■ **TUGAS 1**
Berdasarkan teks tentang isu HAM dalam visi-misi bakal capres-cawapres, jelaskan mengapa program Prabowo-Gibran disebut tidak memuat penyelesaian kasus HAM masa lalu. Jawab dalam satu sampai tiga kalimat.
■ **TUGAS 2**
Lanjutkan teks tentang isu HAM dalam visi-misi bakal capres-cawapres, dimulai setelah kalimat terakhirnya.

■ **TEKS**
'''

Penyelesaian Kasus HAM Masa Lalu Tak Tertera di Program Prabowo-Gibran
Bakal capres-cawapres, Anies-Muhaimin dan Ganjar-Mahfud, menyebut komitmen penyelesaian kasus HAM masa lalu di visi-misi mereka. Namun, Prabowo-Gibran belum ada.
JAKARTA,KOMPAS — Pasangan bakal calon presiden dan wakil presiden Prabowo Subianto-Gibran Rakabuming Raka tidak menyebutkan soal nasib penyelesaian kasus-kasus hak asasi manusia masa lalu dalam dokumen visi, misi, dan program kerja mereka jika kelak terpilih di Pemilihan Presiden 2024.
Hal ini berbeda dengan kompetitornya, Anies Baswedan-Muhaimin Iskandar dan Ganjar Pranowo-Mahfud MD. Meski demikian, sejauh mana kedua pasangan ini betul-betul berkomitmen untuk menyelesaikan kasus-kasus tersebut, termasuk penyelesaian secara hukum, masih perlu diuji.
Dalam dokumen visi, misi, dan program dari Prabowo-Gibran, komitmen terkait HAM termasuk dalam salah satu program kerja pasangan ini.
Di dalamnya ada lima poin, yakni melindungi HAM seluruh warga negara dan menghapus praktik diskriminasi; memastikan setiap kebijakan bersifat inklusif dan berperspektif jender, serta memprioritaskan upaya pemberdayaan perempuan dan perlindungan anak; dan memprioritaskan pembuatan undang-undang yang terkait dengan perlindungan perempuan dan anak serta memperkuat penegakan hukum.
Baca juga: ”Pertarungan Simbolis” dalam Visi dan Misi Bakal Capres-Cawapres
Adapun dua lainnya memberikan jaminan pemenuhan hak dasar bagi fakir miskin, anak telantar, warga lansia, penyandang disabilitas, dan kelompok rentang lainnya, serta memperkuat perlindungan tenaga kerja Indonesia, terutama di luar negeri. Namun, tak ada satu pun yang menyinggung soal kelanjutan penyelesaian kasus-kasus HAM masa lalu.

'''

■ **DATA TERCATAT**
'''

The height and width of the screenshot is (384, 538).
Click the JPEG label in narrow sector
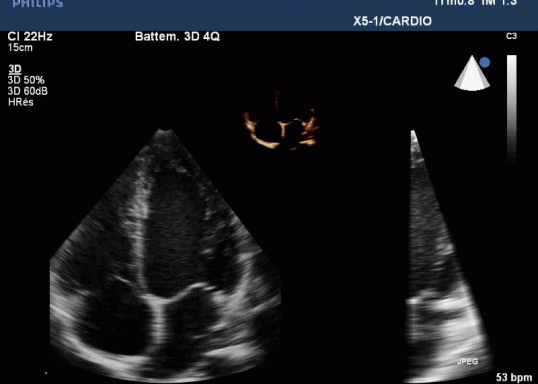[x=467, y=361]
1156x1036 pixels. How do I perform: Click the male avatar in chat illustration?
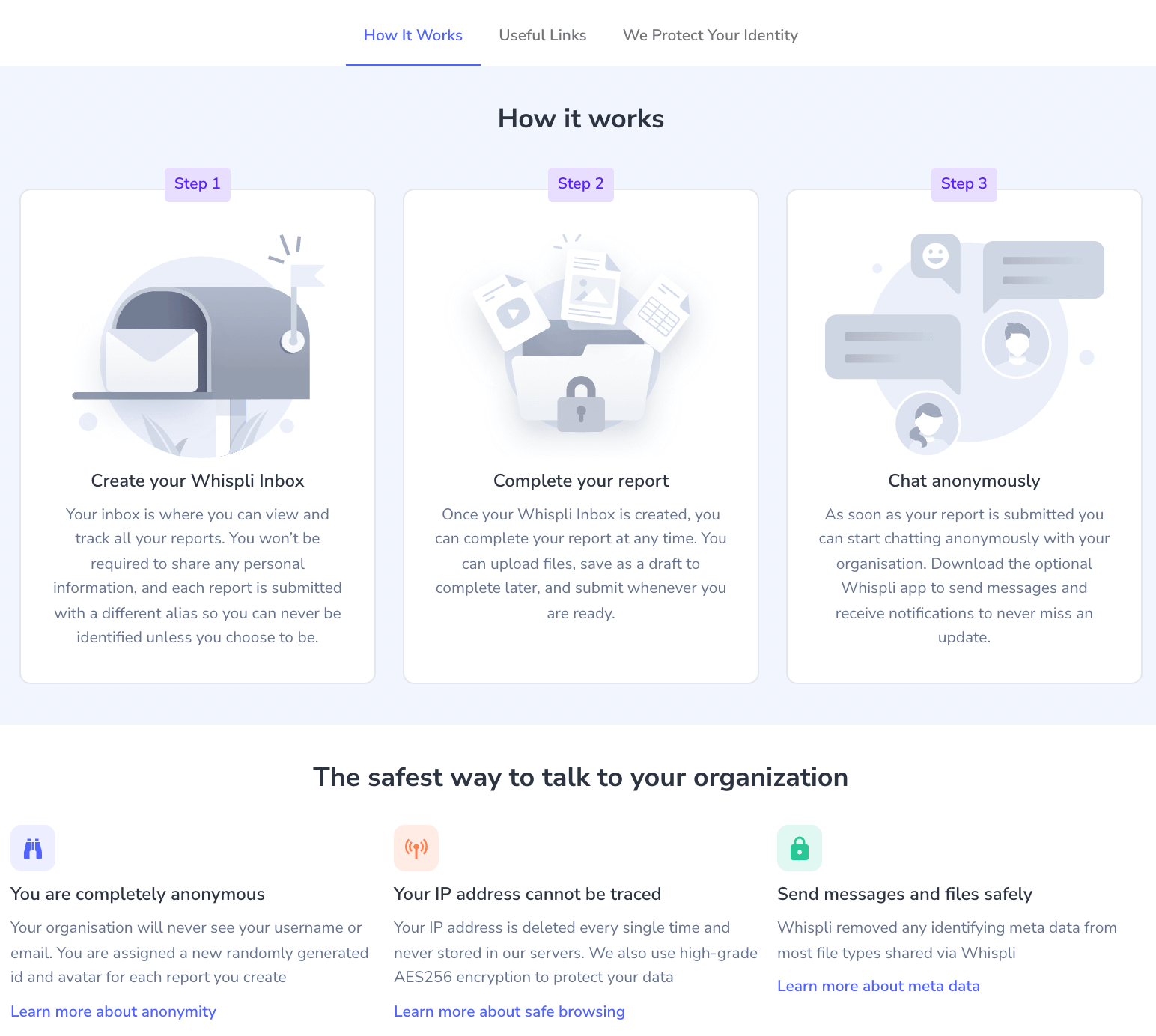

'''

■ **JAWABAN TERTULIS 1**
Program kerja Prabowo-Gibran yang terkait HAM berisi lima poin. Poin-poin itu mencakup perlindungan HAM dan penghapusan diskriminasi, kebijakan inklusif berperspektif jender, pembuatan undang-undang perlindungan perempuan dan anak, jaminan hak dasar bagi fakir miskin, anak telantar, lansia, dan penyandang disabilitas, serta perlindungan tenaga kerja Indonesia di luar negeri. Tidak satu pun dari poin tersebut menyinggung kelanjutan penyelesaian kasus-kasus HAM masa lalu.

■ **JAWABAN TERTULIS 2**
Hal berbeda terlihat dalam dokumen visi, misi, dan program dari Anies-Muhaimin. Komitmen penyelesaian kasus HAM disebutkan dan berbunyi, akan menguatkan lembaga HAM nasional, menuntaskan kasus pelanggaran HAM, dan mendorong pemulihan sosial-ekonomi korban pelanggaran HAM.
Komitmen serupa tertuang dalam dokumen visi, misi, dan program dari Ganjar-Mahfud. Bunyi dari komitmen itu, akan terus berupaya untuk menyelesaikan kasus-kasus pelanggaran HAM secara berkeadilan, utamanya terhadap kasus pelanggaran HAM yang menjadi beban peradaban bagi bangsa dan negara.
Direktur Eksekutif Amnesty International Indonesia Usman Hamid saat dihubungi, Senin (30/10/2023), melihat baru dua pasangan capres-cawapres yang memiliki komitmen untuk menyelesaikan masalah pelanggaran HAM masa lalu dan menuangkannya dalam dokumen visi, misi, dan programnya. Meski demikian, komitmen itu pun masih perlu diuji.
”Yang perlu dipertajam, seberapa kuat kemauan mereka menyelesaikan kasus HAM berat masa lalu secara komprehensif, termasuk pendekatan yudisial. Itu saya kira ujiannya,” katanya.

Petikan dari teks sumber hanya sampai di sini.